**JOB 1**. According to the haiku book review below, where does Hortensia Anderson live?
**JOB 2**. Extend the haiku book review below, starting after its final sentence about Yu Chang.

**EXTRACT PROVIDED**.
::::

Here is a sample of Hortensia’s haibun:

Recurrance

You haunt my days because you live in my nights. I wonder if death rotted you away to parchment on bone. I knew nothing lasts forever. I didn’t know only nothing lasts forever.

buried
in a second snowfall –
blue crocus             

 

See how the most excellent haiku is deepened and enriched by the thoughts and information in the prose? Notice how the prose reads like poetry? Acknowledge the leap of understanding within the ideas? Add that to the haiku and you truly have a new and richer poetry form.     
                There is immense wonder for this woman who endures such pain and bodily frailties in order to stay alive to bring us such gifts. There is thanksgiving for her steel center that raises her above the darkness and terror to a place of light, and joy where she nourishes her ability to bring that to the printed page.
            The book is truly a global effort. Hortensia lives in New York. Norman Darlington in Ireland and Moira Richards in South Africa edited and produced the book. And readers anywhere in the world can order the book directly from Lulu.com at an extremely reasonable price – far too low for such a treasure.
            As Jim Kacian writes in the Introduction: “If haibun didn’t exist, it’s possible that Hortensia Anderson would have had to invent it.” I think she did.

 

 

see

seeds by Yu Chang. Red Moon Press at www.redmoonpress.com: 2009. Perfect bound, 6.5 x 4.25 inches, unnumbered pages, $12.

If one could make a stack of all the haiku books published since 1966, above its wobbling, one would have to make a secure space at the top for Yu Chang’s book, seeds. It has been so long since a simple book of just haiku has pleased me this much! It is not really a surprise since I have admired the person Yu and the writer since he first began posting his haiku on the Shiki Internet Salon in the middle of the 1990s.

::::

**INFORMATION SUPPLIED**.

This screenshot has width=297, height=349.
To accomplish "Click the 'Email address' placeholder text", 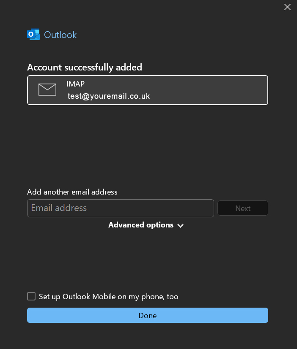I will (59, 208).
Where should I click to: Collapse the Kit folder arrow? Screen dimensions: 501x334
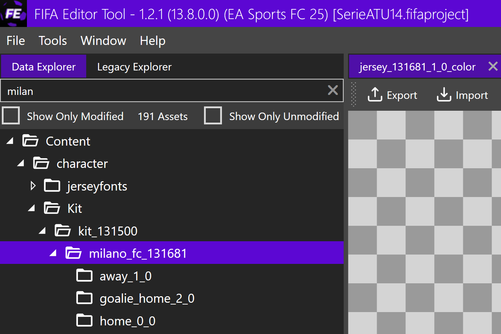[x=32, y=208]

::::

**RIGHT ANSWER 1**. New York

**RIGHT ANSWER 2**.
            The surprise is how well the book carries Yu’s abilities in not only the single haiku, one to a page, but to the graphics and typography. The title, seeds is supported by the selection of a section of Robert Motherwell’s famous painting, “Elegy to the Spanish Republich No. 134” that shows – a seed. This image is repeated in muted grays as division pages for sections – not your same old seasonal references – but titled “fog,” “edge,” “barefoot,” “closer,” “directions,” and “tug.” I find these delightful! The book does have an overall order with the first haiku being:

small town
my accent starts
a conversation
and the last one:
fallen leaves
do I have to
go home

            From this small sample you can surely surmise the excellence of Yu Chang’s haiku. Each one is a gem that has been marvelously conceived but then polished and reconsidered until it is as perfect as a haiku can be. In true haiku tradition, the work in Yu’s book gets better with each reading. For anyone thinking of making a book of their haiku, I would recommend buying this book and studying it well. It is an excellent example of the genre!

 


                      seeds

                
seed packets: an anthology of flower haiku edited by Stanford M. Forrester. Bottle Rockets Press: 2010. Stanford M. Forrester, P.O. Box 189, Windsor, CT 06095. Perfect bound, color cover, 6.5 x 5 inches, 193 pages, 126 poets, 266 haiku – and as the professional info tag claims: some sun, some sky, some earth, some water and some seeds – all for $17, plus shipping. Contact: www.bottlerocketspress.com.

According to Stanford Forrester, in the Introduction, the word ‘anthology’ comes from the Greek, meaning “gathering of the flowers of verse.” Since he cannot actually get the flowers into the book, he calls the collection seed packets to convey the idea that the haiku are the seeds that can only flower in the mind of the reader – a lovely thought – fitting for such a collection.
And a collection it is. With 126 haiku writers from around the world, seed packets becomes a who’s who of haiku and Forrester has done a good job picking the best of the flower poems each has written. Each poet has one to four poems picked. Only Michael McClintock had five. All of the poets with four poems in the book were males with the exception of Ruth Holzer. The rest had one to three. Though the gender divide was equal among the poets, more males had more of their poems accepted than the women.
But you guys could be saying, “what about the haiku?” They are excellent and mostly devoid of gender – meaning they are universal as they should be. Forrester is a professional editor and the pages of poems declare this with the perfect spacing, the lack of caps and minimal punctuation, and the perfect haiku shapes for the most part. He goes to the trouble of tracking and giving acknowledgements for each poem used which is usually a thankless job and easily overlooked.
This IS bottle rockets press’s fifteenth book and I think is the largest one so far. The book, seed packet, is an enormous undertaking and offers so many haiku for pleasure and for study, I would highly recommend your buying the book even if  your haiku are not included. And if they are, buy more books for friends and family to show what haiku can do and be.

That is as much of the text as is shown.